A-11 Written by Hank Cochran, in a teen duo The Cochran Brothers with Eddie, though they were not related. This was a hit for Buck Owens. He wrote a lot of country hits, including I Fall to Pieces for Patsy Cline. A real classic: a miserable cowboy refusing to allow one special song to be plaid on the jukebox. Thompson claims it comes from ‘the peak of Honky Tonk, 1957-8 by which time they had run out of lyrics – honkey tonk, bar stool, jukebox.’
See My Friends – 1965 by Ray Davies, of The Kinks. Inspired by a stopover in Bombay in 1965 “Ray was moved by the droning song of the fishermen on the beach at dawn. Dave Davies cites an influence from Davey Graham. Usually considered the first ‘oriental’ pop song.

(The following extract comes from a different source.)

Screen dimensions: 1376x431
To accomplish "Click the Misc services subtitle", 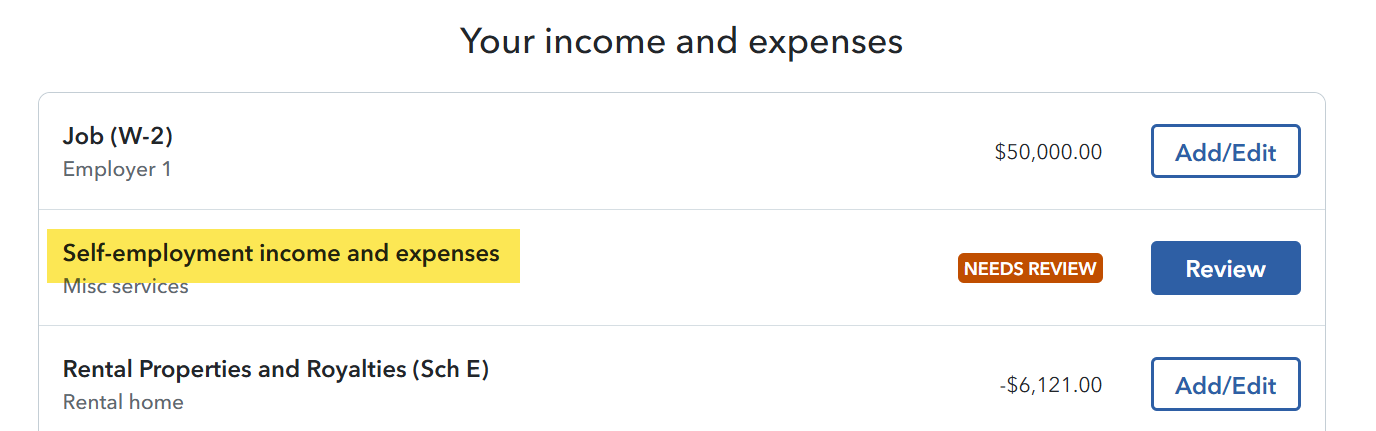I will tap(126, 287).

Friday on My Mind – 1965 by George Young and Harry Vanda. The dawn of Australian pop music, a huge hit at the time. The Easybeats were made up of 3 Brits and 2 Dutch nationals, several of whose younger brothers formed ACDC. A great song about the drudgery of work and escaping on the weekend.
Tempted – by Difford and Tilbrook, of Squeeze, a minor hit for the in the US but not in the UK.
OOps! I Did it Again – ‘Britney’s classic reveals its own navel.’ Thompson justifies this in terms of its sales but it also has elements of all popular music, as he demonstrates by doing part of it in 16th century time signature. Well, someone had to.
Cry Me A River – The only hit for composor Arthur Hamilton and singer Julie London. Yes, but Thompson seems to forget the barnstorming version by Joe Cocker & Leon Russell which did rather well.
1985 – a hit in 2004 by ‘that fine band, Bowling for Soup, self-styled drunk-rockers and fat guys, from Wichita Falls, Texas.’ His words.
And finally, Thompson goes a capella, growling and gurning with the audience joining in on this belter from 1830s music hall, Sam Hall. Popularised by singer W. G. Ross which seems to be based on an earlier song about Captain Kidd, the pirate. Thompson’s performance is brilliant, about a man heading for the scaffold, growling out ‘Damn your eyes!”